Stored data entries:

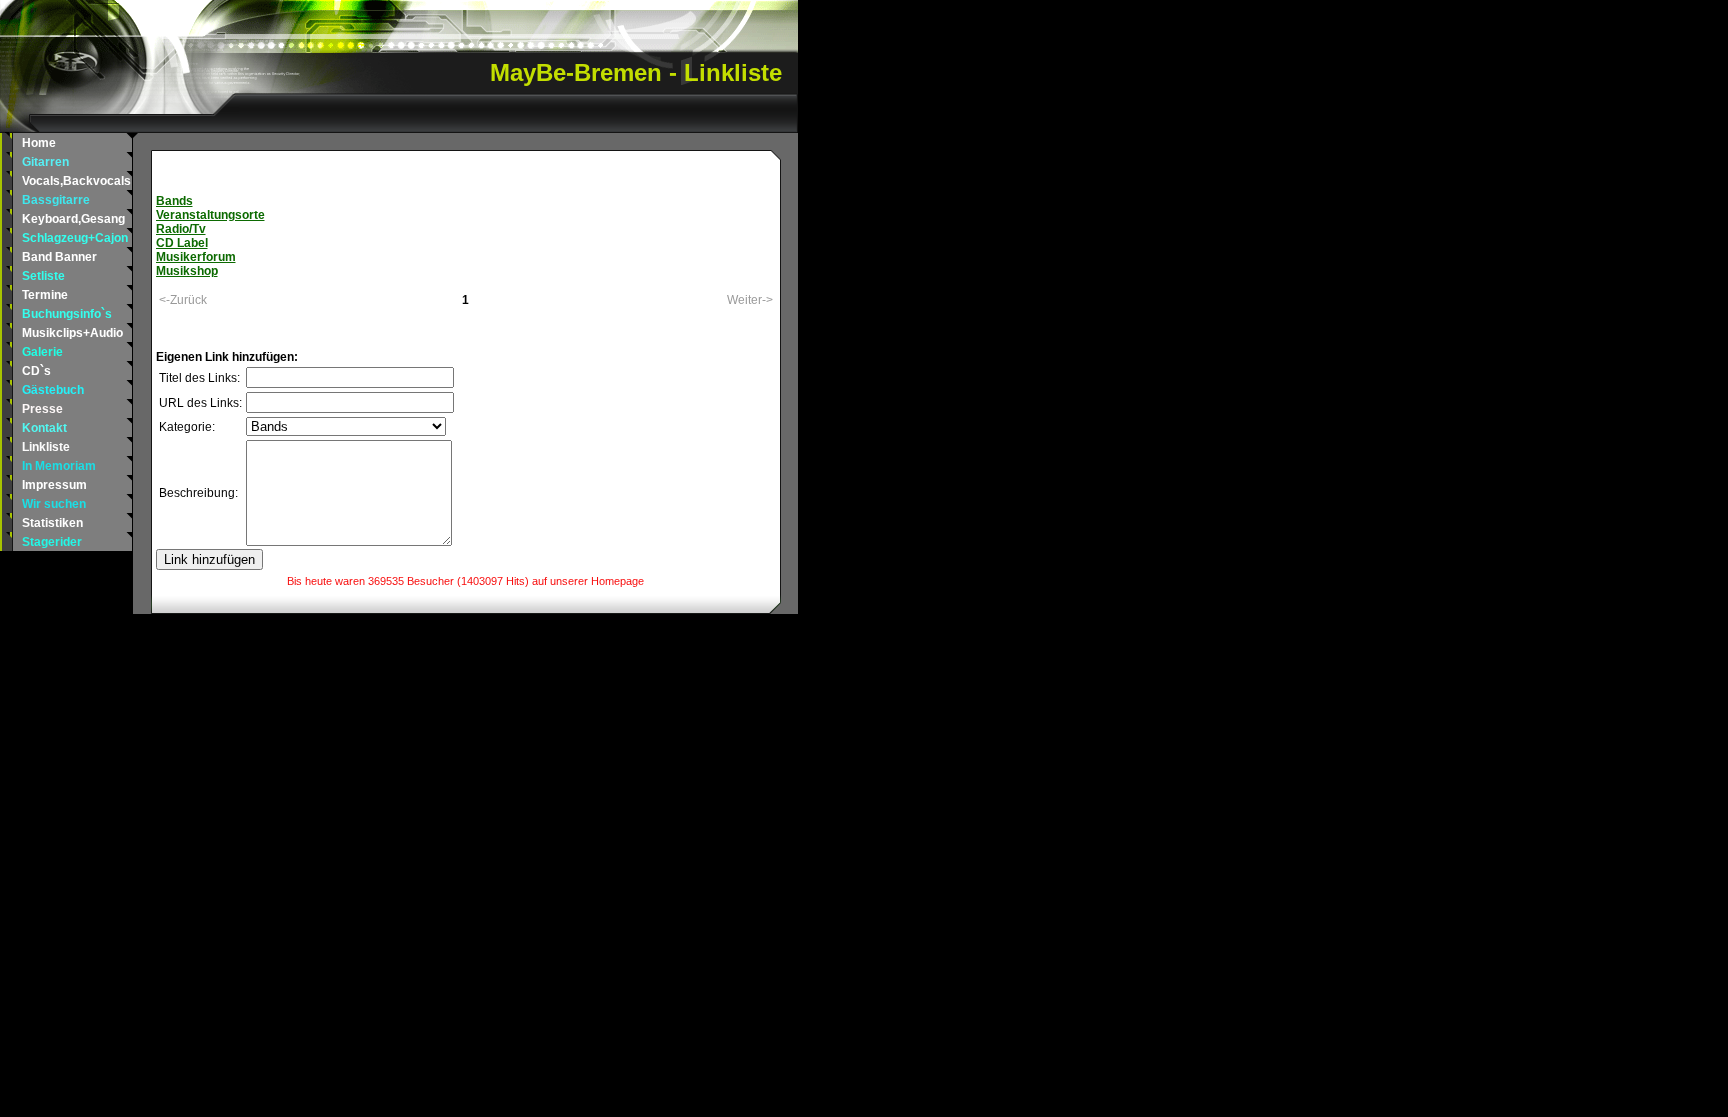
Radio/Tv (181, 229)
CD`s (36, 371)
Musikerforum (196, 257)
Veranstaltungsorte (210, 215)
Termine (45, 295)
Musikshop (187, 271)
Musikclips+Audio (72, 333)
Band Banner (59, 257)
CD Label (182, 243)
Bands (174, 201)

> ABOUT THIS EXERCISE:
Each line of the data is to be duplicated exactly; pictures stay out of the copy.

> ANSWER BELOW:
Radio/Tv (181, 229)
CD`s (36, 371)
Musikerforum (196, 257)
Veranstaltungsorte (210, 215)
Termine (45, 295)
Musikshop (187, 271)
Musikclips+Audio (72, 333)
Band Banner (59, 257)
CD Label (182, 243)
Bands (174, 201)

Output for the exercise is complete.